## [SET PROBLEM]
Copy out every line below that contains the word "should".

## [DATA FOR THIS EXERCISE]
— Start —
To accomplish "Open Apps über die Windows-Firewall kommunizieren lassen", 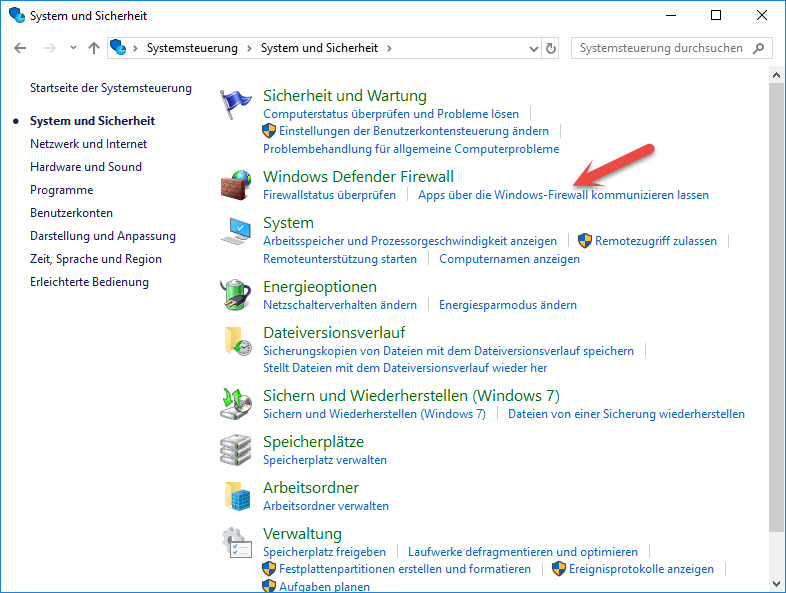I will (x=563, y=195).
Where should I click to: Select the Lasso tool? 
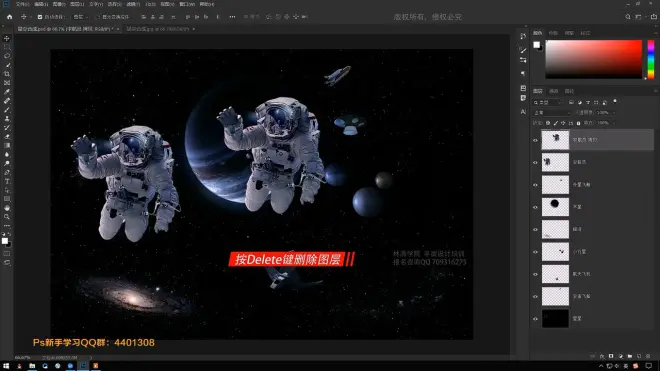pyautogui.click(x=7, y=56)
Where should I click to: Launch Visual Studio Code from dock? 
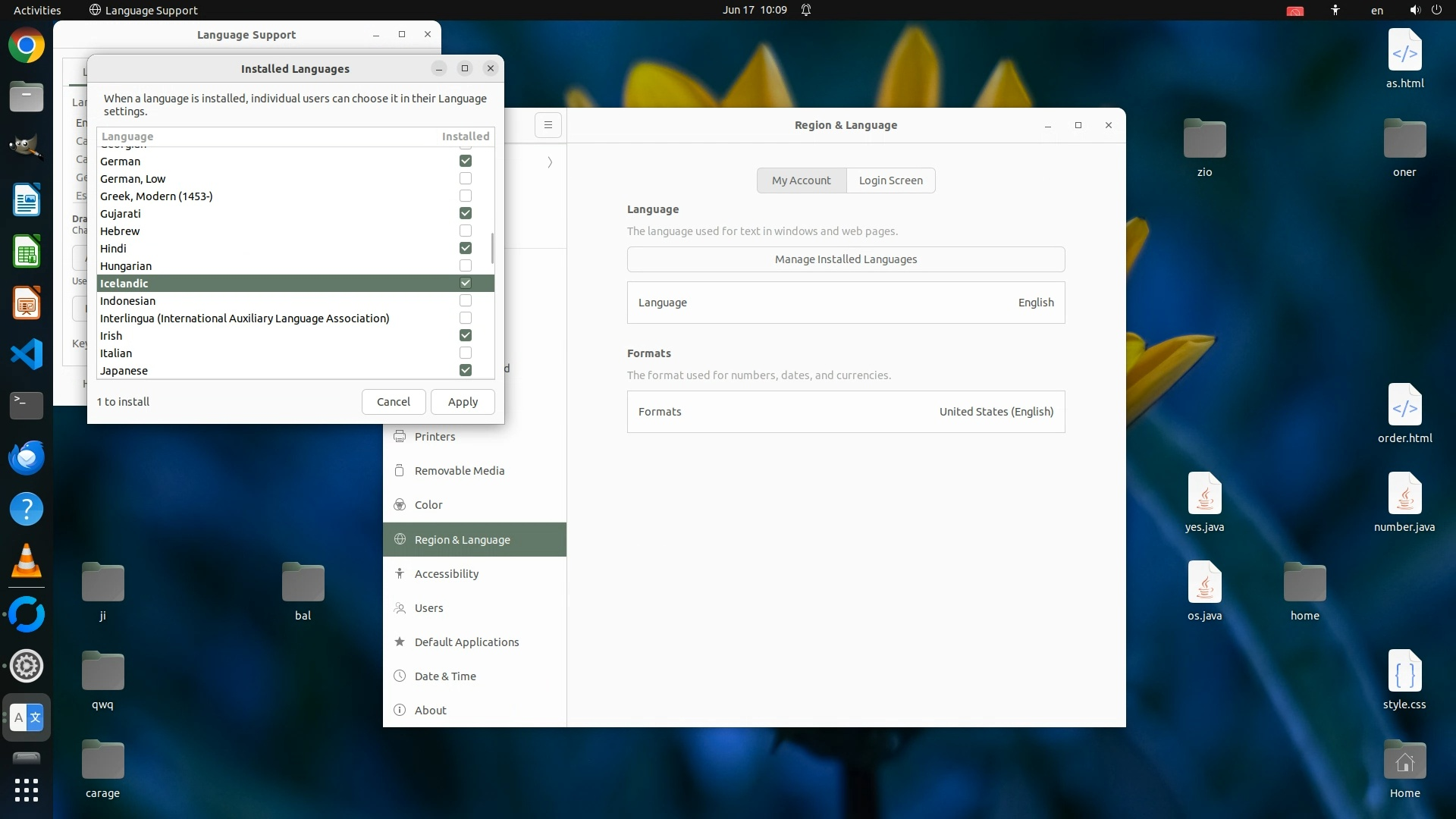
— End —
— Start —
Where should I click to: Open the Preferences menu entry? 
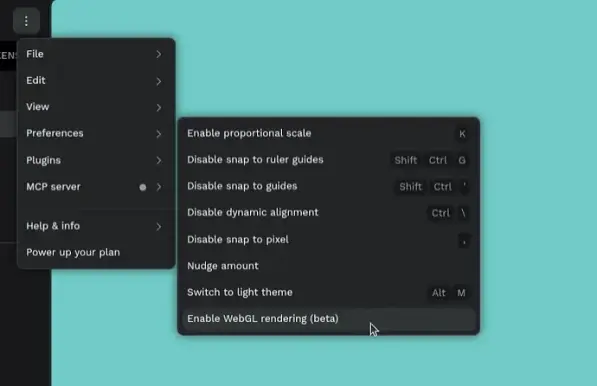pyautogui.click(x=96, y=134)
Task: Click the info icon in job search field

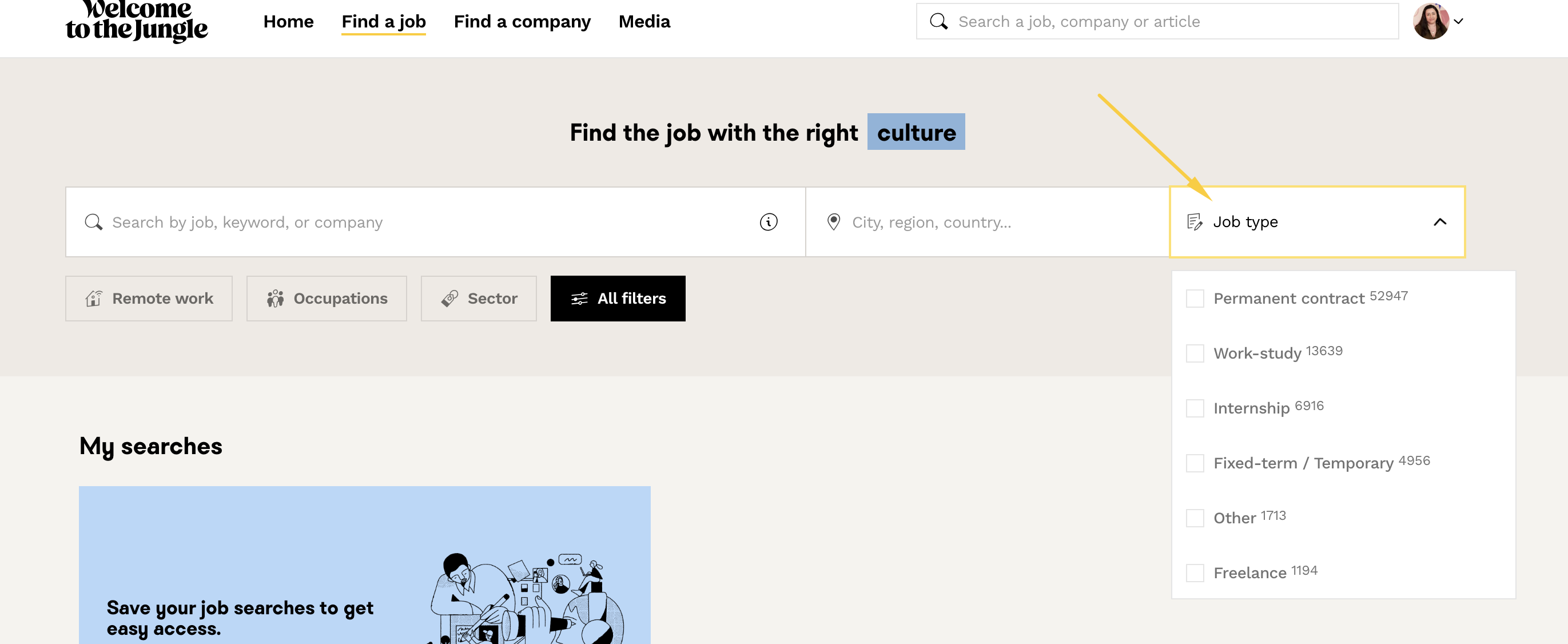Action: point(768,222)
— End —
— Start —
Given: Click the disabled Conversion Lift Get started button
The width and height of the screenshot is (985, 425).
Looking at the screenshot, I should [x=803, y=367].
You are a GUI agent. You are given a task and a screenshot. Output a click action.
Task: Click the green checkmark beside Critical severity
— End —
## [THE RESPONSE]
Where should I click to: Select the Lasso tool? 
Where should I click to: Launch Visual Studio Code from dock? 
Where should I click to: Open the Preferences menu entry? 
Looking at the screenshot, I should [x=803, y=367].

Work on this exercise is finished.